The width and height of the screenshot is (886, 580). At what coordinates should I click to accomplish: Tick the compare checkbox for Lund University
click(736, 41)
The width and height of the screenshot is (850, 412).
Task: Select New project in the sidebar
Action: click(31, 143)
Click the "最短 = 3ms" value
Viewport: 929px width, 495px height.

----------

● Set task
Reproduce the listing above line for line, with nothing changed.

● Output
The width and height of the screenshot is (886, 580). At what coordinates should I click to accomplish: Tick the compare checkbox for Lund University
click(736, 41)
The width and height of the screenshot is (850, 412).
Task: Select New project in the sidebar
Action: click(31, 143)
Click the "最短 = 3ms" value
Viewport: 929px width, 495px height.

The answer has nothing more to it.